Prep time: One week
Recommended resources: GitLab University only
Exam difficulty: Both the written and practical exams are easy with proper preparation
First post in almost nine months! This year has been brutal. I knocked out five certifications last year and took a bit of time at the beginning of this year to take it easy. By take it easy, I mean I built a two-foot tall retaining wall in my backyard so I could rip up the grass on a steep slope, put down seed cloth, cover it with mulch, and plant five trees and over twenty smaller plants. Then, the hottest summer I have ever experienced completely obliterated any motivation I had to start on my 2025 goal of getting five more certifications.
That all recently changed and I am now 20% of the way through that goal, but the rest of this year will be quite busy if I am to make this happen. The GitLab Git Associate certification was one I had on the list for a while. I’ve used GitLab on the job, so some of the concepts were quite simple. The lab portion of the exam was especially easy for me, but even if you have never used Git or GitLab, this is still very, very doable.
The GitLab learner dashboard is all you need. The course material is divided into six sections, each covering a major area of function within the platform. There is also a short intro section that goes into the history of version control and explains what makes GitLab unique. You could skip this, but I wouldn’t.

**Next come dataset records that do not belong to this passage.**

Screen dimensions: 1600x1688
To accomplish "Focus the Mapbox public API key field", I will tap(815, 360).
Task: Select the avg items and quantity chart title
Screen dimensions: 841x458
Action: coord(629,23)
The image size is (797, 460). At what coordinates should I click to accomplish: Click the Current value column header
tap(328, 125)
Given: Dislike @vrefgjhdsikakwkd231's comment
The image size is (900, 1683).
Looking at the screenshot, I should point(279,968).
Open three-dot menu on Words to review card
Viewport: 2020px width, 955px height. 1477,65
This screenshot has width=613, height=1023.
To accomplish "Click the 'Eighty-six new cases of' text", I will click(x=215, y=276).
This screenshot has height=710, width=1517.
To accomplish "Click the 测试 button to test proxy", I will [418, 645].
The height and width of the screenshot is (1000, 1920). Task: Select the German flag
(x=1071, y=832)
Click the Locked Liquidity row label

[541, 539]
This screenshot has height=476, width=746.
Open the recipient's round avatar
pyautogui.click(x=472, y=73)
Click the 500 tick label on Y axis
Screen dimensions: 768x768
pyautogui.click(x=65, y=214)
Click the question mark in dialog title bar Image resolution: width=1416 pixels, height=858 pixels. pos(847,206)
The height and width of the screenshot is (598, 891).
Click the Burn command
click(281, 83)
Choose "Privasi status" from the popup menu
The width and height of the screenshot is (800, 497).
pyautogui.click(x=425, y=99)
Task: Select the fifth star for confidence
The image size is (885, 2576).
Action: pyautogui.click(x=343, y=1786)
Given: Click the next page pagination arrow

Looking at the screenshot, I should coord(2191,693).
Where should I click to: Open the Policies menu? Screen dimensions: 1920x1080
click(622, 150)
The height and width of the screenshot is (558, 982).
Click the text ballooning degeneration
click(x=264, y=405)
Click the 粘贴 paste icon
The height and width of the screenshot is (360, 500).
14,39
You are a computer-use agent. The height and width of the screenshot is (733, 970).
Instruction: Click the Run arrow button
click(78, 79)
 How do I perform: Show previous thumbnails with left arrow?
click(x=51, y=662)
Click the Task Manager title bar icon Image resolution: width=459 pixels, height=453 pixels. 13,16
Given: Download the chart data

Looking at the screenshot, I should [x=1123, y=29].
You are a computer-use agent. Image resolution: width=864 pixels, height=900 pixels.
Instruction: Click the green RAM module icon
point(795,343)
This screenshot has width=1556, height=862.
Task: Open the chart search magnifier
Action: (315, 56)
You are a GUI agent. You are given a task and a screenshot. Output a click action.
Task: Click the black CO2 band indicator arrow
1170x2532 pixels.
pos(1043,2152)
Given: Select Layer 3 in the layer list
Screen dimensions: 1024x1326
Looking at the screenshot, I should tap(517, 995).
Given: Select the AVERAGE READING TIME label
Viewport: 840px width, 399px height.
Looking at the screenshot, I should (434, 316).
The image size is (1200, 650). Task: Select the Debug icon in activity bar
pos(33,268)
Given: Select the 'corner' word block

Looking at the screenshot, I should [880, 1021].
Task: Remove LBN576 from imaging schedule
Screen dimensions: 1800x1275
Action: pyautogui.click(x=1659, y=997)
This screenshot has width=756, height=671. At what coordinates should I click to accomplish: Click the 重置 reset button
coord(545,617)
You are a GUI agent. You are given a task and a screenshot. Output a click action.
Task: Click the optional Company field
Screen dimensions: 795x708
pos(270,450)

There is also a lab at the end of each section for some hands-on experience. I would highly recommend going through them before signing up for the test.
I always take meticulous notes in the form of Google Docs/Google Slides. I spent maybe an hour or two per section carefully going through all of the material. There is no advantage in rushing through the material for a certification, cramming for the exam, and then forgetting almost everything learned soon after passing. Take the time to learn the ins and outs of not just GitLab, but Git. Git is a tool that everyone in tech (not just developers) should know how to use.
This is one that could be knocked out in a weekend. I would recommend spacing it out over a week. Spend a couple hours a day per section and then take the exam at the very end.
The exam is not proctored, so feel free to dive right into this once finishing up the course material.
It’s divided into two parts. The first part is a simple multiple choice quiz. Less than twenty questions. Once you get over 80% on it, you can then access a lab environment that they provision for the hands-on portion. Once completing all of the steps, you’ll simply provide them with a link to your project and a grader will check the actions taken for accuracy.
The material covered under this certification set us up to go in so many directions. I know that the AWS Certified Developer Associate and the Cisco DevNet Associate exams would have been easier if I had taken this certification first.
Personally, I am jumping into HashiCorp’s Terraform Associate next. Terraform files (.tf) are generally stored and modified in source code repositories. For teams that use Terraform to build their application infrastructure, this usually means storing the files alongside their own source code. If you also want to become a Terraform Certified Associate, maybe take this first if you are not familiar with Git.